▶ Instructions to follow
Please restate, word for word, the lines below that begin at the one with "Social Security Disability [link] (641, 748)" and end at the one with "Request scan (502, 885)". Leave out all other lines.

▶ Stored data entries
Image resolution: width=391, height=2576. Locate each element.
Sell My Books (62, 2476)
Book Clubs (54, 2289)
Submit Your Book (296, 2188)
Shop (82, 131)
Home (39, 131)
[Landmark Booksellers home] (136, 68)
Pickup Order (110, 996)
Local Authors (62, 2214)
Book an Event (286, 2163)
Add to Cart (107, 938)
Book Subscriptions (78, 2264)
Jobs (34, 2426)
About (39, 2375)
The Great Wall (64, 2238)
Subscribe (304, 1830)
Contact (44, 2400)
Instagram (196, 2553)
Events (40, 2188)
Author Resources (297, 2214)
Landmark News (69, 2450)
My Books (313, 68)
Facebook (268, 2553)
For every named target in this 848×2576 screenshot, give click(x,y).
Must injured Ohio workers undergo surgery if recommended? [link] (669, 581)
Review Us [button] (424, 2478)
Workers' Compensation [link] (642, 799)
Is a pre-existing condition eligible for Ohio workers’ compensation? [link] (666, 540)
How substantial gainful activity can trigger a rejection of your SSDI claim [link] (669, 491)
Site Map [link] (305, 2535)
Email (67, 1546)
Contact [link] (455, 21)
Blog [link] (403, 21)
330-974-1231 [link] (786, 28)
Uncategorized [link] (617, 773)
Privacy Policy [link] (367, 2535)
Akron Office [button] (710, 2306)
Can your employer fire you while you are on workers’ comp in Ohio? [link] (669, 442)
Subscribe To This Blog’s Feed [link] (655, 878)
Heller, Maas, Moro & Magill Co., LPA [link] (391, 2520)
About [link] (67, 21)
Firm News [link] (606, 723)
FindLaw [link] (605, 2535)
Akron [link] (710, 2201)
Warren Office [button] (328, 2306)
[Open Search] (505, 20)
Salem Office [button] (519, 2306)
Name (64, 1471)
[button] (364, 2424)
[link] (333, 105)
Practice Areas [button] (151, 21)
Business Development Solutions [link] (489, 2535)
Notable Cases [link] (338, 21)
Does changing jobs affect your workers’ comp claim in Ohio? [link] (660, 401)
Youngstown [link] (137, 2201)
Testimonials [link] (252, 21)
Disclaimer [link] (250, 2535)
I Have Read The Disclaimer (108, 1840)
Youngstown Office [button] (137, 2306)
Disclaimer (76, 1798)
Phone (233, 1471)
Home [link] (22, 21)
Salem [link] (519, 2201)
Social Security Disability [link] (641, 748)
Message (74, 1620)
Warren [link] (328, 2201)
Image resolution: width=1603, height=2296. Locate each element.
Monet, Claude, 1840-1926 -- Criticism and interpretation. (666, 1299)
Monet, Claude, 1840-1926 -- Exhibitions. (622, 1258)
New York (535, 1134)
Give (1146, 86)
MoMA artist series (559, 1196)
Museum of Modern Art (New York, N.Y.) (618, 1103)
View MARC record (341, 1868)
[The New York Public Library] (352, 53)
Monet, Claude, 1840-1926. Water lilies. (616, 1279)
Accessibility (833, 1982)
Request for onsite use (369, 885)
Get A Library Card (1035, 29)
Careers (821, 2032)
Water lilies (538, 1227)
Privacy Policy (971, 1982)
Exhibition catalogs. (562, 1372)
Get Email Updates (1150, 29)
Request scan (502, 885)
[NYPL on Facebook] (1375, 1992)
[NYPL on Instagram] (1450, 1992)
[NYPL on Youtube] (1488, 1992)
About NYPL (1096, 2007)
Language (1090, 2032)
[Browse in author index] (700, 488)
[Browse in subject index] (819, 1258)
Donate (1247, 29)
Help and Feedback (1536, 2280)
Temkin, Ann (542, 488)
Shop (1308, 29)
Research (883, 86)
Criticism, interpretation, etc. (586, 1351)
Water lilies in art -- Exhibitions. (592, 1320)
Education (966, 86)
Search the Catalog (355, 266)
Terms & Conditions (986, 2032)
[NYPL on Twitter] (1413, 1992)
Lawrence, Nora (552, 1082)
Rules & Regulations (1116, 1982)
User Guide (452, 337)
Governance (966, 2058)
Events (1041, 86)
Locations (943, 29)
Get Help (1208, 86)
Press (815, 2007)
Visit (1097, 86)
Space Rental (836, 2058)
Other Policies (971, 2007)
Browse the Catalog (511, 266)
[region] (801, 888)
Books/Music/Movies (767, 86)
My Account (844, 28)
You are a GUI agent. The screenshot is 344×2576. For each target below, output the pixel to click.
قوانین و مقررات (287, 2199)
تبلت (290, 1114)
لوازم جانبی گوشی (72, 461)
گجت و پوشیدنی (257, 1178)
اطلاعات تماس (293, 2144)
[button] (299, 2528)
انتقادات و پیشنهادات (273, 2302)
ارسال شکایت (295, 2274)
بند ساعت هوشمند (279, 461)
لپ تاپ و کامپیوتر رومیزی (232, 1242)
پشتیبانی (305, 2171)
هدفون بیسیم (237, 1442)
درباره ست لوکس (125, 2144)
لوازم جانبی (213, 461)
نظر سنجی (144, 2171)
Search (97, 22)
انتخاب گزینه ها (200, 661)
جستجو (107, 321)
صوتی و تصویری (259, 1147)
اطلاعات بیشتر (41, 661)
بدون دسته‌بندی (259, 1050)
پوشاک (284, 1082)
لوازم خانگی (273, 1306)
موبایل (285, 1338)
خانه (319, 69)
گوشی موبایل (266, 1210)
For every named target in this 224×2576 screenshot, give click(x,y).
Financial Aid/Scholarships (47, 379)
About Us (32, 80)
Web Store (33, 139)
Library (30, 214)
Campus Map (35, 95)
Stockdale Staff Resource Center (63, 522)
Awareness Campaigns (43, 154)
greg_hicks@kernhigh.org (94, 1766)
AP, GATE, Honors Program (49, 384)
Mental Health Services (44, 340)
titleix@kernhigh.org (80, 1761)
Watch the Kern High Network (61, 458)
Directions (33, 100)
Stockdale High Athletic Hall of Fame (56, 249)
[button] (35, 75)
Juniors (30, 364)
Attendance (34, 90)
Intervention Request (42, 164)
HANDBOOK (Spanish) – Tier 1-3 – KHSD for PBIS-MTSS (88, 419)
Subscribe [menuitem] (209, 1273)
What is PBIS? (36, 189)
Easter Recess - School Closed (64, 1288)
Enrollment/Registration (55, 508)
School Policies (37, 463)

▶ Result for this exercise
Social Security Disability [link] (641, 748)
Message (74, 1620)
Warren [link] (328, 2201)
Image resolution: width=1603, height=2296. Locate each element.
Monet, Claude, 1840-1926 -- Criticism and interpretation. (666, 1299)
Monet, Claude, 1840-1926 -- Exhibitions. (622, 1258)
New York (535, 1134)
Give (1146, 86)
MoMA artist series (559, 1196)
Museum of Modern Art (New York, N.Y.) (618, 1103)
View MARC record (341, 1868)
[The New York Public Library] (352, 53)
Monet, Claude, 1840-1926. Water lilies. (616, 1279)
Accessibility (833, 1982)
Request for onsite use (369, 885)
Get A Library Card (1035, 29)
Careers (821, 2032)
Water lilies (538, 1227)
Privacy Policy (971, 1982)
Exhibition catalogs. (562, 1372)
Get Email Updates (1150, 29)
Request scan (502, 885)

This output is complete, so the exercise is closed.